Elegant Octopus and Potato Salad
Tender Octopus & Creamy Potatoes: The Ultimate Pollpo-Style Octopus Potato Salad Recipe
Got extra octopus? Don’t just boil it! Elevate your octopus with this delicious Pollpo-style salad, perfect for impressing guests. It’s a sophisticated dish with a truly luxurious taste that will make any occasion special.
Main Ingredients
- 2 medium potatoes
- 1 octopus tentacle
- 1/4 red bell pepper
- 1/4 yellow bell pepper
- 5-6 cherry tomatoes
- 5-6 black olives
Cooking Instructions
Step 1
First, wash the potatoes thoroughly. Slice them thinly about 0.5cm thick without peeling. Rinse the sliced potatoes in cold water to remove excess starch, then pat them completely dry. Lightly season with salt. Heat a non-stick pan over medium heat (no oil needed initially) and place the potato slices in a single layer.
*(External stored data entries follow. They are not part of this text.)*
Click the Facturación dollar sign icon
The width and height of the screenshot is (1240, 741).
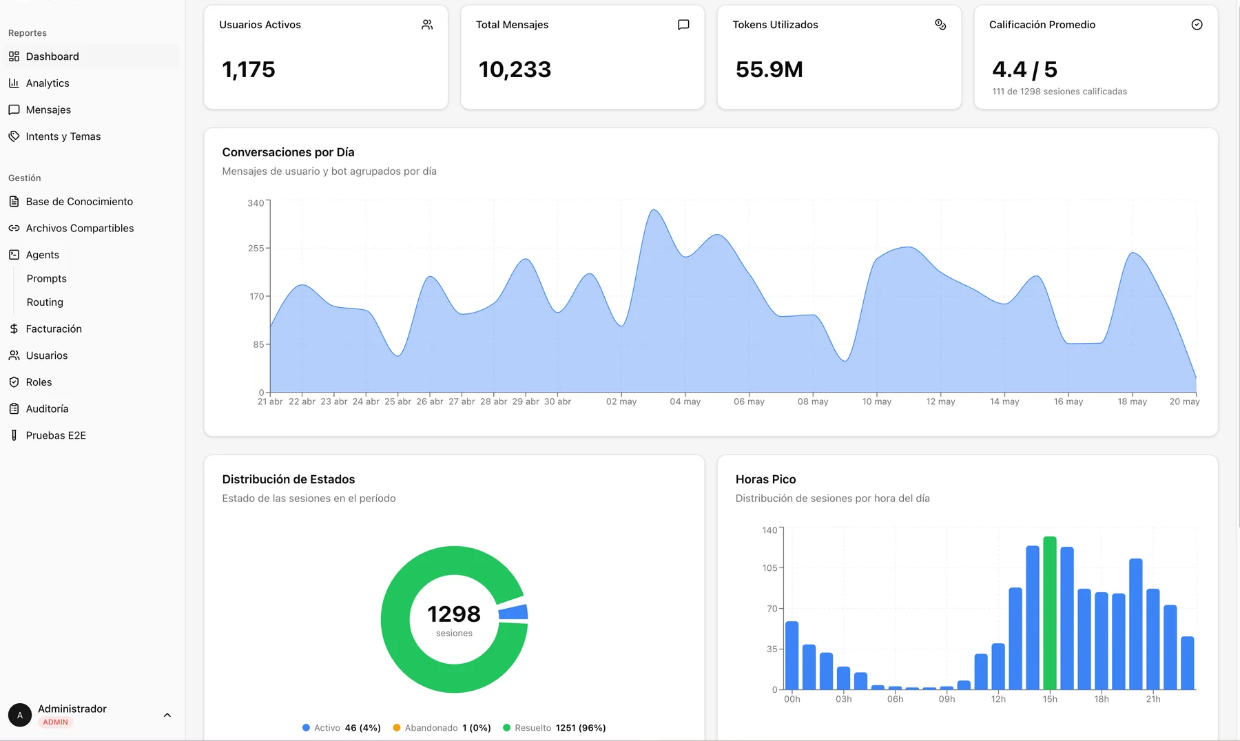coord(14,329)
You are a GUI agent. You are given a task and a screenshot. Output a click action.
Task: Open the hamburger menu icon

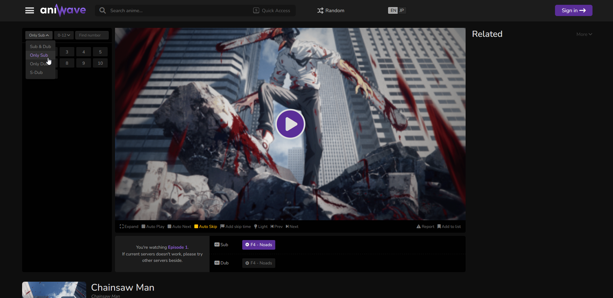click(29, 11)
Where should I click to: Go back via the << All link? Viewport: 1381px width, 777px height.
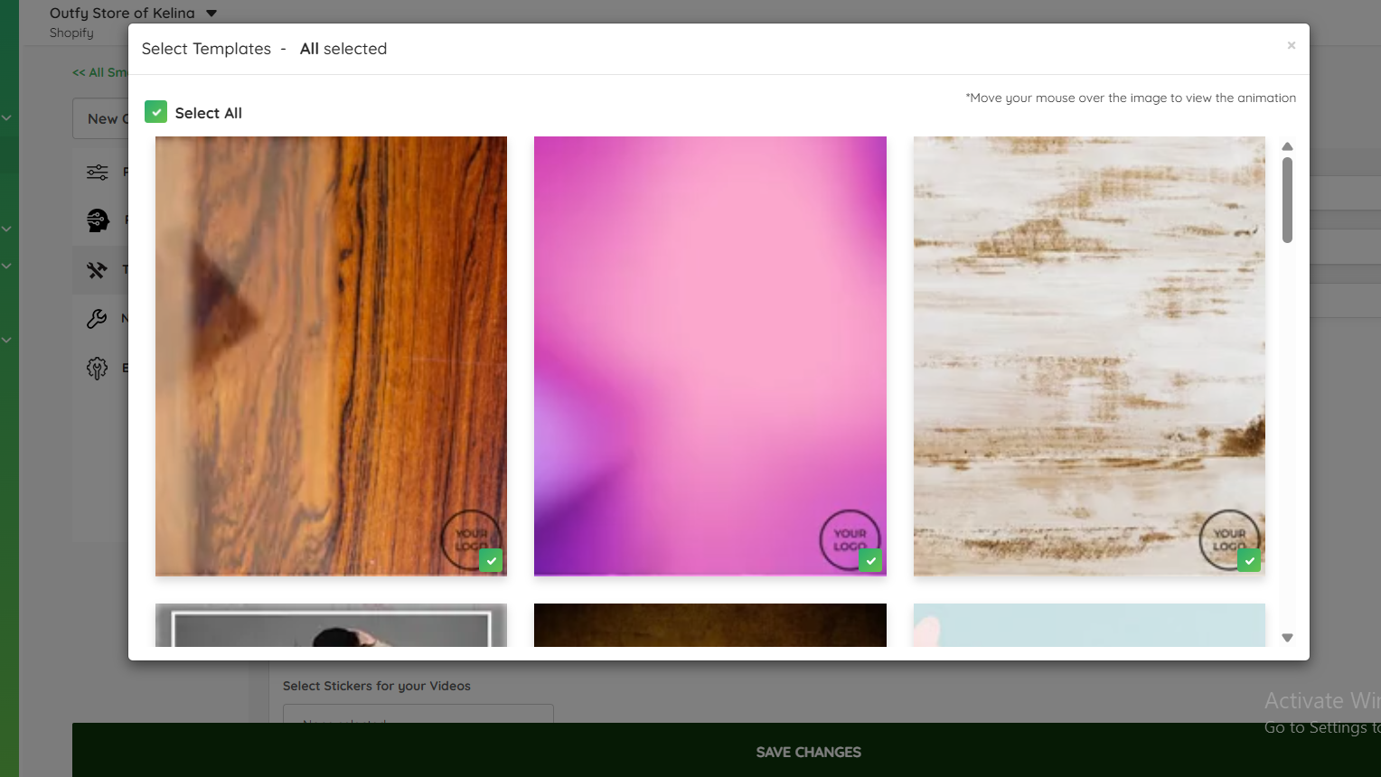click(99, 72)
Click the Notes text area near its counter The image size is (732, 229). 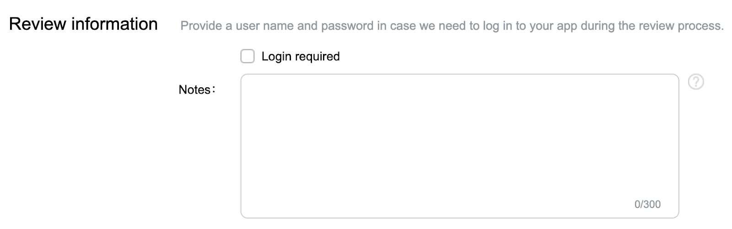(x=595, y=201)
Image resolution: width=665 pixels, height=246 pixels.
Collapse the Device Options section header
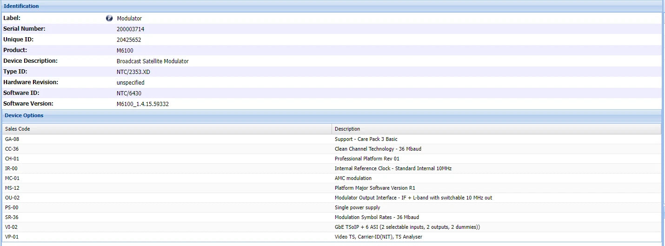click(x=332, y=115)
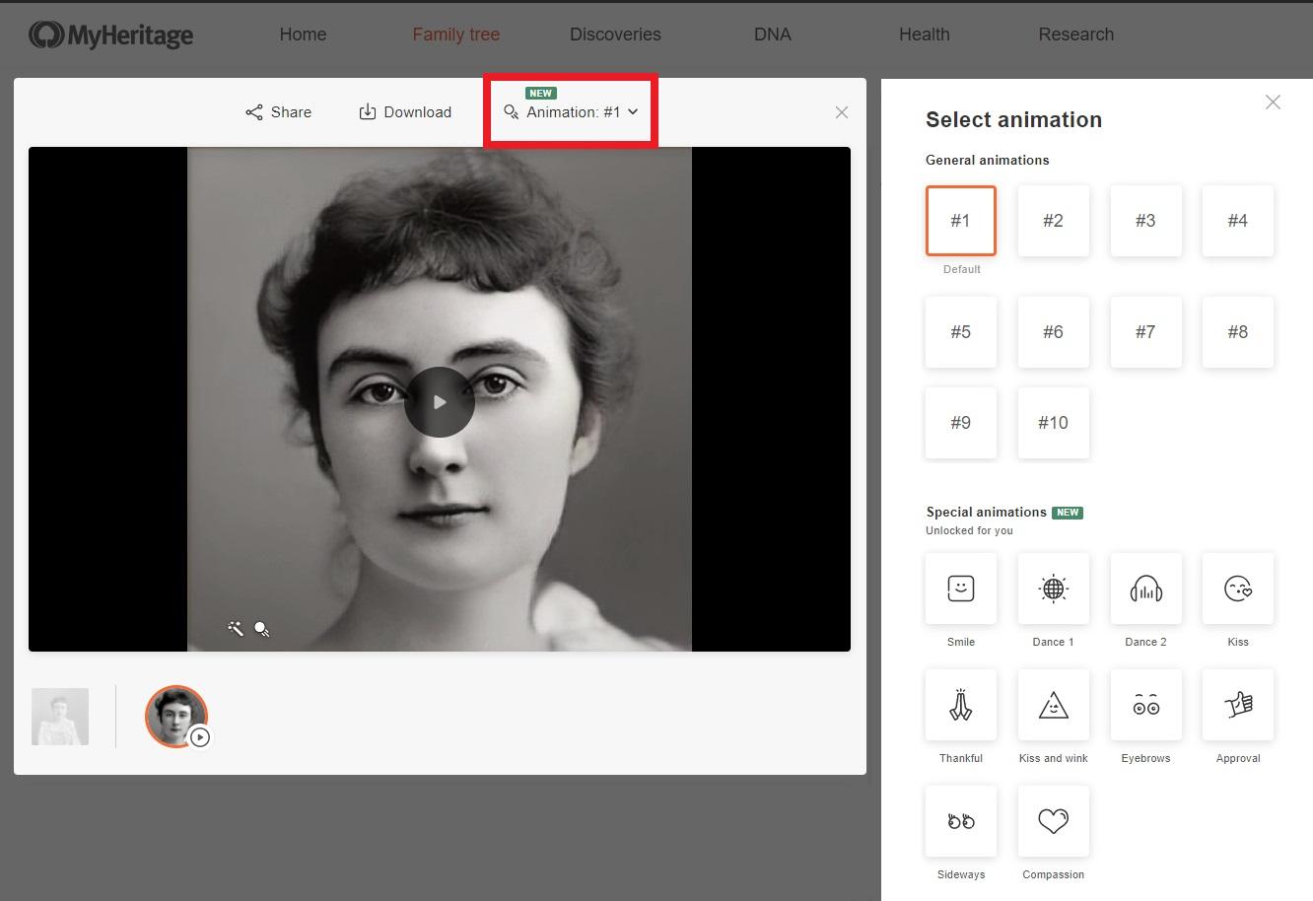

Pan-fry until golden brown and slightly crispy on both sides. Be patient and let them develop a nice color; this creates a delightful texture contrast.
Step 2
Once browned, remove the potatoes from the pan and set aside to cool slightly. Repeat the process for any remaining potato slices, ensuring each piece is nicely seared. This step ensures a slightly crisp exterior and a tender, creamy interior.
Step 3
Clean the octopus tentacle thoroughly. Make shallow cuts between the suction cups – this helps prevent it from curling too much when cooked and allows flavors to penetrate better. Melt 1 Tbsp of butter in the same pan over medium heat. Add the octopus tentacle and pan-fry, turning occasionally, until it’s beautifully golden brown and cooked through, ensuring the butter coats it evenly. Once cooked, remove from heat and slice into bite-sized pieces.
Step 4
Prepare the bell peppers by removing the seeds and slicing them thinly into strips. Halve the cherry tomatoes. Have your black olives ready. Add 2 Tbsp of olive oil to the same pan over medium heat. Briefly sauté the sliced bell peppers and halved cherry tomatoes with a tiny pinch of salt and pepper. The goal here is to lightly cook them to retain their fresh crunch and vibrant flavors, so avoid overcooking.
Step 5
Now, let’s assemble this beautiful salad. Arrange the sliced, pan-fried octopus artfully in the center of a serving plate. Surround the octopus with the golden-brown potato slices, the lightly sautéed bell peppers and cherry tomatoes, and the black olives. Finish by gently tearing fresh basil leaves and scattering them over the top for a burst of aroma and visual appeal.
Step 6
For an extra touch of elegance, consider thinly julienning cucumber peels and using them as a garnish. Their fresh green color will add another layer of visual sophistication to the dish. (Optional)
Step 7
Serve the Octopus and Potato Salad with a dollop of sour cream on the side. The tangy, creamy sour cream beautifully complements the rich flavors of the octopus and potatoes. Enjoy this delightful taste of Spanish cuisine right in your own home! ‘Pollpo’ is the Spanish word for octopus, often referring to dishes featuring it with olive oil. This recipe offers a delightful twist on the classic.